BEGIN TEXT

Studio album by Zornik
- Released: August 19, 2002
- Studio: BSB Studio (Brussels); Motormusic (Koningshooikt);
- Genre: Rock
- Length: 50:42
- Label: Parlophone Belgium
- Producer: Guus Fluit; Koen Buyse;

Zornik chronology
|  | The Place Where You Will Find Us (2002) | One-Armed Bandit (2004) |

Singles from The Place Where You Will Find Us
- "Hey Girl" Released: 2001; "Love Affair" Released: 2001; "It's So Unreal" Released: 2001; "You Move Me" Released: 2002;

= The Place Where You Will Find Us =

The Place Where You Will Find Us is the debut studio album by the Belgian rock band Zornik. It was released on 19 August 2002 through Parlophone Belgium. Recording sessions took place at BSB Studio in Brussels and Motormusic in Koningshooikt. Production was helmed by Guus Fluit and Koen Buyse.

END TEXT
BEGIN SUPPLIED INFORMATION

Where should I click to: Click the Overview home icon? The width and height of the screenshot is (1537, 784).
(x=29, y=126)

END SUPPLIED INFORMATION
BEGIN SUPPLIED INFORMATION

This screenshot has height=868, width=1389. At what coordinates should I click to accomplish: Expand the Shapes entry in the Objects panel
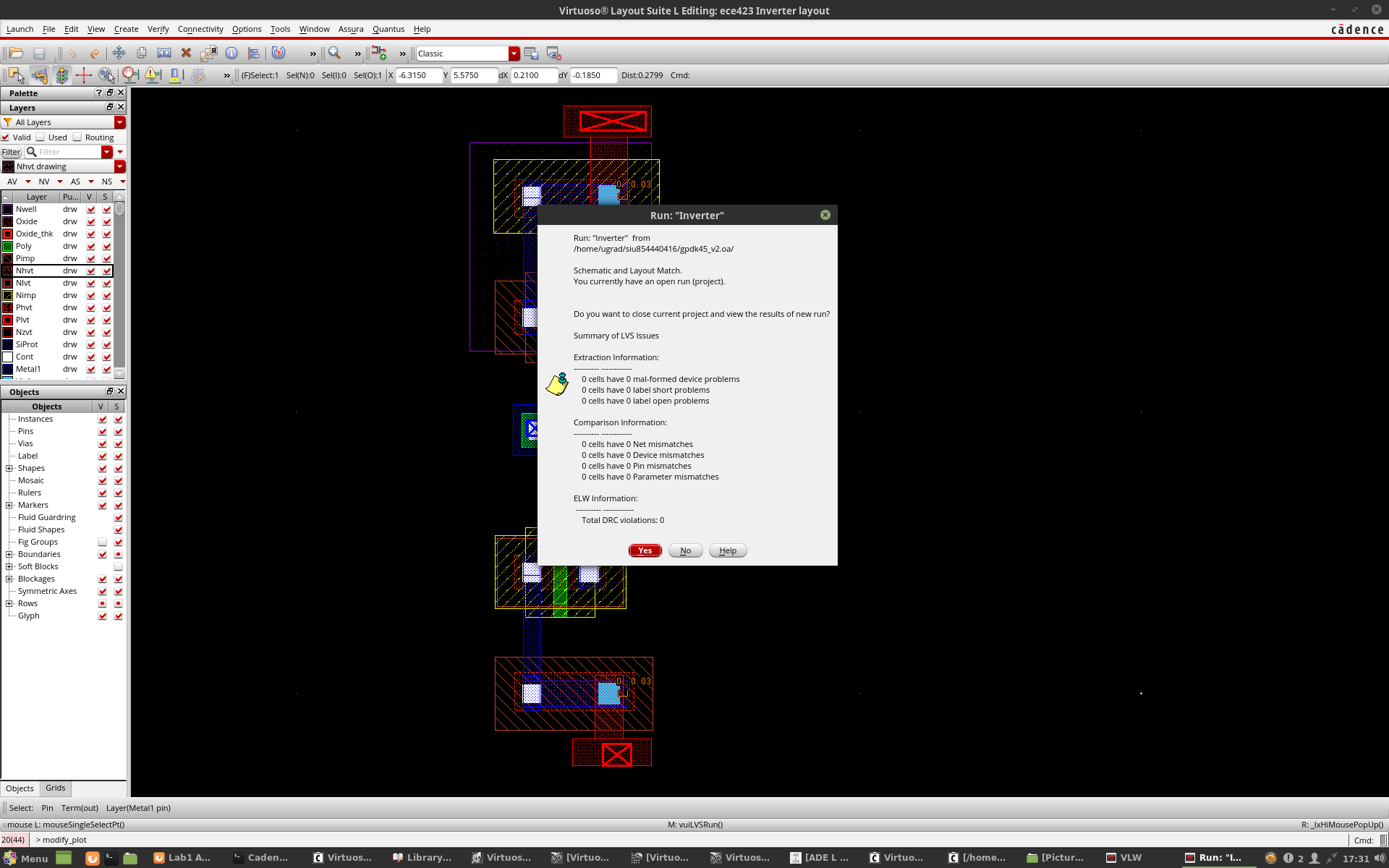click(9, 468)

END SUPPLIED INFORMATION
BEGIN SUPPLIED INFORMATION

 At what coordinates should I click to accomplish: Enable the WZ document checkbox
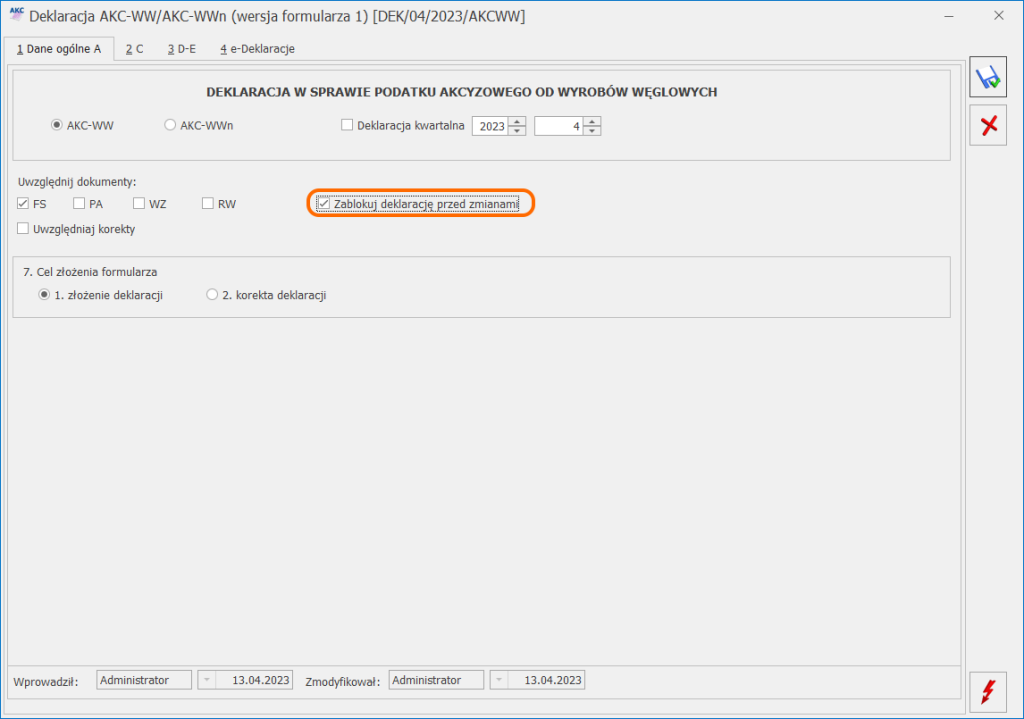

END SUPPLIED INFORMATION

• [WRITTEN TASKS]
(1) Set out the listing, starting at the line containing "Where should I" and ending at the line containing "(x=29, y=126)", as a two-column CSV with the columns text and answer. Give one row per text-and-answer pair, with each field quoted and line breaks replaced by spaces.
(2) Carry on the text about the Zornik album The Place Where You Will Find Us from the point where it stops.

• [RESULTS IN ORDER]
(1)
text,answer
"Where should I click to: Click the Overview home icon? The width and height of the screenshot is (1537, 784).","(x=29, y=126)"

(2)
The album reached the top spot on the Belgian Ultratop hit parade in the Flanders region. It spawned four singles: "Hey Girl", "Love Affair", "It's So Unreal" and "You Move Me".

==Track listing==

| No. | Title | Length |
|---|---|---|
| 1. | "Hey Girl" | 4:11 |
| 2. | "Once Again" | 3:48 |
| 3. | "This Song Is Just for You" | 4:14 |
| 4. | "It's So Unreal" | 4:02 |
| 5. | "The Demons You Have Liked" | 3:51 |
| 6. | "Instru 7 Turns 15" | 3:10 |
| 7. | "You Move Me" | 3:49 |
| 8. | "Love Affair" | 3:41 |
| 9. | "Sometimes" | 4:29 |
| 10. | "Wasting Time" | 4:56 |
| 11. | "Go Your Way" | 3:36 |
| 12. | "King of the Town" | 2:59 |
| 13. | "Hey Girl" (featuring Tom Helsen) | 3:56 |
| Total length: |  | 50:42 |

==Personnel==
- Koen Buyse – songwriter, vocals, guitar, producer
- Kristof Vanduren – bass
- Davy Deckmijn – drums
- Marijn Horemans – drums (tracks: 1, 4, 8)
- Tom Helsen – vocals (track 13)
- Guus Fluit – producer
- Marc François – engineering (tracks: 1–7, 9–12)
- Zmago Smon – mixing (track 8)
- Jan Verschoren – engineering (track 13)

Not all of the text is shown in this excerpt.